学生の不安を解消するカギは現役教員の“生の声”
教員を目指すことに不安を口にしていた寺島さんは、現役教員を招いた勉強会に参加しました。実際の働き方などを知りたいと、岐阜県内の大学に通う学生が主催したもので、20人ほどの学生が集まり、不安の声も聞かれました。 大学1年生: 「仕事をするために生きるんじゃなくて、生きるために仕事をしているのに、なんで仕事で病まなきゃいけないんだろうみたいな考えなんですけど」 大学4年生: 「残業時間とか残業代が出ない状況で、僕は早く帰りたいと思っているんですけど、それを良く思わない先生とかも多いんじゃないかなと思っていて」 高校教員: 「毎日学校に通って授業をする。めちゃめちゃいい仕事だなって思う。だからこそ適正な仕事量の現場に変えてきたい」 勉強会に参加した寺島さんは、教員の見方が良い意味で変わったといいます。現役の教員から直接話を聞いたことで、教員の働き方は良くなっていくと希望が持てたようです。

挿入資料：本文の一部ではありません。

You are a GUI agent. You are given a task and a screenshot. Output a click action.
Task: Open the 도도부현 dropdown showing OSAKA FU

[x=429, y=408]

自治体も動き始めています。三重県四日市市の学校で行われたのは、先生たちの「授業実践研修」。三重県では去年から、大学生が実際の研修に参加できる取り組みを行っています。学生は、授業を見学するだけでなく実践もあり、現場に入り働くイメージを持ってもらう狙いです。 研修に参加した三重大学教育学部4年の小川みゆきさんは、このように感想を話します。 三重大学4年 小川みゆきさん: 「(教育実習だけでは)先生方の思いを聞く機会がない。姿を見て感じることしかできないので。(研修では)子どもたちに対する熱意とか愛情を感じたし、すごくいい経験だったと思います」 長時間労働の改善とともに、このような取り組みが広がっていけば、教員の“なり手不足”も解消の糸口が見えるかもしれません。